**Trecho para leitura**

Irmãos
meus: Minha permanência em
Jerusalém durante seis anos consecutivos põe a descoberto os preparativos de minha
missão.
Aos
vinte e nove anos saí de Jerusalém para tornar-me conhecido nas
povoações circunvizinhas. Minhas primeiras tentativas em Nazareth não
foram coroadas pelo êxito. Dali me dirigi a Damasco, onde fui bem acolhido.
Parecia-me necessária uma grande distância de Jerusalém para desviar de mim a
atenção dos sacerdotes e dos agitadores daquela cidade. Os sacerdotes já
tinham principiado a fitar-me demasiadamente; os segundos me conheciam de
há muito tempo e eu tinha que evitar as perseguições nesses momentos e
abandonar toda a participação nas turbulências populares.
Em
Damasco não tive aborrecimentos por parte das autoridades governativas
nem por parte dos elementos de discórdia, que se infiltram com. freqüência
no seio das massas, e menos ainda pela indiferença de meus
ouvintes. Felicitado e temido como um profeta, levei daí a lembrança de
um pouco de bem espalhado em parte com minhas instruções gerais e em
parte com os conselhos de aplicação pessoal para as situações de maus
consulentes. Abandonei essa cidade na metade do verão e me dirigi para
outro centro de população. (Cidade de Tiro)
Estudei
antes de tudo a religião e os costumes dos habitantes e pude convencer-me
que a religião pagã, professada pelo Estado, fazia devotos
verdadeiros. Os homens dedicados ao comércio não eram nada escrupulosos
em matéria religiosa. As mulheres, ignorantes e dominadas pelo louco
apego ao corpo, consumiam sua existência na triste e degradante
escravidão do luxo e da degradação moral. Os sacerdotes ensinaram o
dogma da pluralidade dos deuses. Diversos sábios pregavam sofismas,
inculcando a existência de uma Divindade superior que tinha outras
inferiores sob sua dependência. Alguns discípulos de Pitágoras
humilhavam a natureza humana no porvir, condenando-a a entrar no corpo de
um animal qualquer. Alguns honravam a terra como o único mundo e outros
compreendiam a majestade do Universo povoado de mundos. Havia os que
divagavam no campo das suposições e os que ensinavam a moral baseando-se
na imortalidade da alma, cuja origem divina sustentavam. Havia homens
condenados fatalmente para o embrutecimento da humanidade, fazendo
predições e anunciando oráculos. Havia, enfim, homens que adoravam o
Sol como o rei da natureza e o benfeitor de tudo o que existe.

**Dados fornecidos**
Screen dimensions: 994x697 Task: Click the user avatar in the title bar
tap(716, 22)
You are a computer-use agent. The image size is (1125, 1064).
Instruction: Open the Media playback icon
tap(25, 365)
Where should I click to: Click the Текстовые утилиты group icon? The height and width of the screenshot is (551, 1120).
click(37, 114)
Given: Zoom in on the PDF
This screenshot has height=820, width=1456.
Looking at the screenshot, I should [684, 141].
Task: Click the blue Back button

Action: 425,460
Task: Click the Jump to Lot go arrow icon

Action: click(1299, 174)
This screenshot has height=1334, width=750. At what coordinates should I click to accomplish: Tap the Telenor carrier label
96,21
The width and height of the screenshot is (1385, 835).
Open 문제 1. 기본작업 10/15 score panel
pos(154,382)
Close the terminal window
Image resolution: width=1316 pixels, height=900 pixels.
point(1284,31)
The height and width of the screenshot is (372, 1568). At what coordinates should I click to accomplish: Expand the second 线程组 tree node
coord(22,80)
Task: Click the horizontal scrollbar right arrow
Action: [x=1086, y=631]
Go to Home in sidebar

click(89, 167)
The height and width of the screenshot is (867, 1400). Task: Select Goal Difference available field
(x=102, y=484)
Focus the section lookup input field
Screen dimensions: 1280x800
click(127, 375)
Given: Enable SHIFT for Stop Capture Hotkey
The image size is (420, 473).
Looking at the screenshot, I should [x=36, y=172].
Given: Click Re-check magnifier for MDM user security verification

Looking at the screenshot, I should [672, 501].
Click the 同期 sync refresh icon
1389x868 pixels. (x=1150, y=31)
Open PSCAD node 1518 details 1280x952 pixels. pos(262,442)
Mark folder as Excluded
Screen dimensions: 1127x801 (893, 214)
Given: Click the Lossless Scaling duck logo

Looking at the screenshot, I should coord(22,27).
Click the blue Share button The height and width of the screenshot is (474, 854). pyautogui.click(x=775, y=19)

**Objetivo**
Retome o relato sobre a saída de Jerusalém e a passagem por Damasco e Tiro, escrevendo a continuação logo após a última frase. A listagem não é necessária para esta tarefa.

**Resposta escrita**
Querendo
dar um desmentido à maior parte destas crença, tive de limitar-me, a
princípio, ao ensinamento da adoção de um só Deus e do cumprimento dos
deveres fraternos. Mas, graças aos protetores de que pude rodear-me entre
os interessados em sacudir o jugo dos sacerdotes, bem depressa me
encontrei em magníficas condições para ensinar a doutrina da vida
futura. Compenetrado da alta proteção de Deus, minhas palavras levavam a
força de minha convicção. Longe de minha pátria e pobre, era
procurado pelos homens de boa vontade e as mulheres, as crianças e os
velhos disputavam a honra de servir-me e de conversar comigo. Um dia em
que o calor tinha sido sufocante, achava-me sentado, depois do pôr do
sol, diante de uma casa em que tinha pernoitado. Densas nuvens corriam
para o oeste; aproximava-se o furacão e a gente retardatária passava
estugando o passo para chegar às suas casas. Como sempre, eu estava
rodeado de crianças e mulheres, e os homens, um pouco mais distanciados,
esperavam que a chuva, de que caiam já algumas gotas, me obrigasse a
entrar na casa. A natureza em luta com os elementos, apresentou diante de
meu espírito a seguinte observação :
"Em
tudo se manifesta a bondade de Deus e os homens terão que compreender os
deveres que lhes impõe o título de Senhores da Terra, com o qual se
enfeitam, aproveitando-se das lições que lhes proporciona o Senhor do
Universo".
"Compenetrai-vos,
irmãos meus, da tempestade que se levanta em vossos corações quando as
paixões os invadem, comparando-a com os esforços da tempestade, que aqui
se está preparando".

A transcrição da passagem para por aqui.